Irse al carajo

Un termómetro con altas temperaturas.

Ya están marrones, amarillentos. Ya están rendidos al próximo golpe de viento. Cuando llegue, que llegará y ojalá que no sea en forma de huracán, sus hojas se convertirán en pasto para la tierra. Y nos servirán, también, para nutrirla y esperar que la nueva cosecha venga más fuerte. Eso, o rezar, porque sería bueno empezar a pensar nuevas fórmulas para lograr que el agua penetre mejor en una tierra cada vez más compacta por la falta de humedad. Esas hojas secas también las reutilizaremos para que las malas hierbas lo tengan algo más difícil para salir y molestar a las buenas. Los árboles están ya vestidos de otoño y, al mismo tiempo, ni hay viento ni hay niebla ni hay depresión por frío. Al revés. Los árboles están vestidos de otoño y las temperaturas superan los treinta grados a mediodía. Y las terrazas siguen repletas en las ciudades pero aquí, en el campo abandonado, sabemos que algo anda mal y que sí, nos estamos yendo al carajo, aunque pocos sean claros.

Mi perra me mira cansada cuando salimos a caminar. Me quiere decir, dónde vamos, por qué no para este calor, dónde hay agua. Y, sobre todo, cuándo se termina el verano en esta nueva época en la que hablamos de anomalía térmica para decir que nunca habíamos alcanzado estas temperaturas en estas fechas en nuestro país. Que nos estamos yendo al carajo, vaya. Qué escándalo decirlo, qué escándalo. Por el clima, sí, pero también por la desigualdad absurda con la que convivimos como si no pasara nada. Igual que miramos el otoño en las ramas de unos árboles desconcertados, así, con esa calma, somos capaces de soportar que solo en Europa el 0,5% más rico posea el 19,7% de la riqueza total y haya aumentado su fortuna en un 35% en la última década. 

Con esa misma calma asumimos que el nuevo Pacto de Migración y Asilo que se está debatiendo en Bruselas sea un retroceso en materia de Derechos Humanos. Mientras se debaten repartos de personas como si fueran números molestos, la isla del Hierro recibe en casi dos días a mil personas que, a la desesperada, prefirieron montarse en un cayuco terco ante el oleaje que mantener la posibilidad de la nada misma en su vida y su futuro. En mi libro Poder migrante escribí que quienes tienen el arrojo para tratar de llegar hasta aquí sabiendo que lo más normal es morir por el camino no deberían verse como un problema, sino como una oportunidad. Porque hará falta mucha valentía para enfrentar los tiempos que vienen, mucha capacidad de adaptación, como la que muestran quienes huyen para abrirse camino de nuevo muy lejos de casa. Aún así seguimos argumentando que para qué los queremos aquí, si somos demasiados. Y lo pensamos con la misma certeza que miramos esas hojas amarillas fuera de contexto. Curiosamente lo que somos realmente es demasiado viejos para mantener nuestro bienestar. Se calcula que en 2050 habrá tres millones menos de trabajadores potenciales en España y 6,5 millones más de jubilados, es decir, población mayor de sesenta y cinco años. Yo que ya viví en un país donde las pensiones se convierten en agua entre los dedos sé muy bien lo que significa ese horizonte. Y no es lindo.

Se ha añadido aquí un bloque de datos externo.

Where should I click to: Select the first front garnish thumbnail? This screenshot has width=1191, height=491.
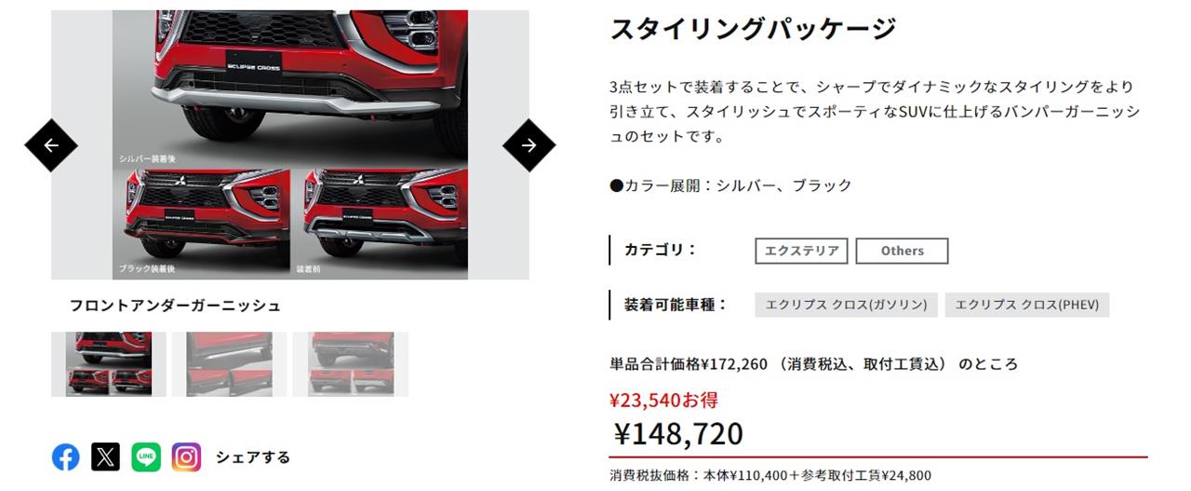click(109, 364)
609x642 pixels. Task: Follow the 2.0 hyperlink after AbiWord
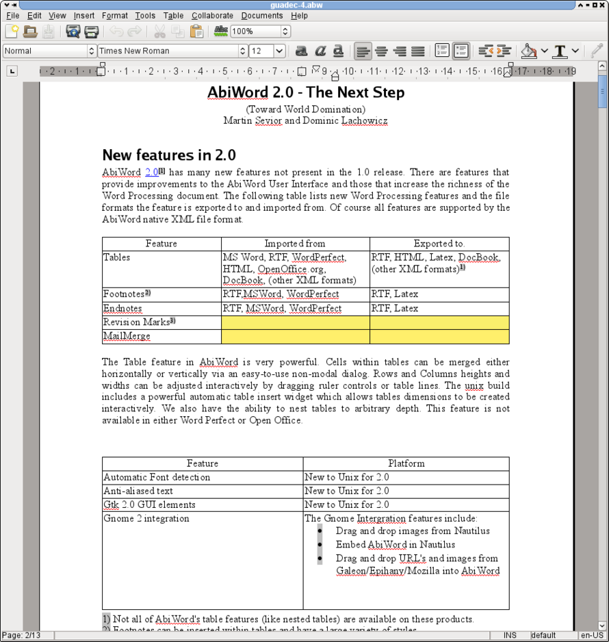(151, 172)

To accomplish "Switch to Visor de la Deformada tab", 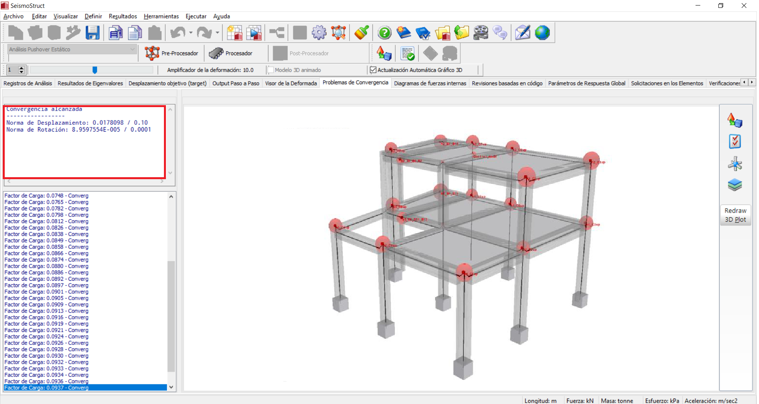I will tap(291, 83).
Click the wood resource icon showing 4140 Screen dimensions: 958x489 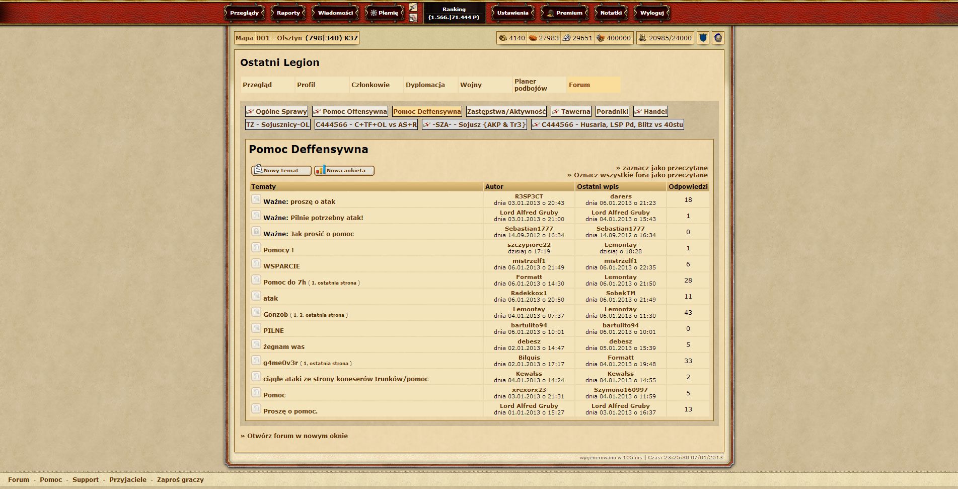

Mientras nadie señale las hojas amarillas de los árboles nos acostumbraremos a la anomalía térmica en vez de gritar por tierra, mar y aire que nos vamos al carajo y que hoy, más que nunca, debemos dar un golpe de timón urgente. Empezando, por ejemplo, por dejar de medir el PIB en función del crecimiento económico. Empezando, por ejemplo, por mirar con otros ojos a quienes dejan todo atrás y pueden venir a salvarnos en vez de a inundar de miedo nuestras calles. 

Porque las hojas caerán, pero nuestra estupidez parece ser eterna.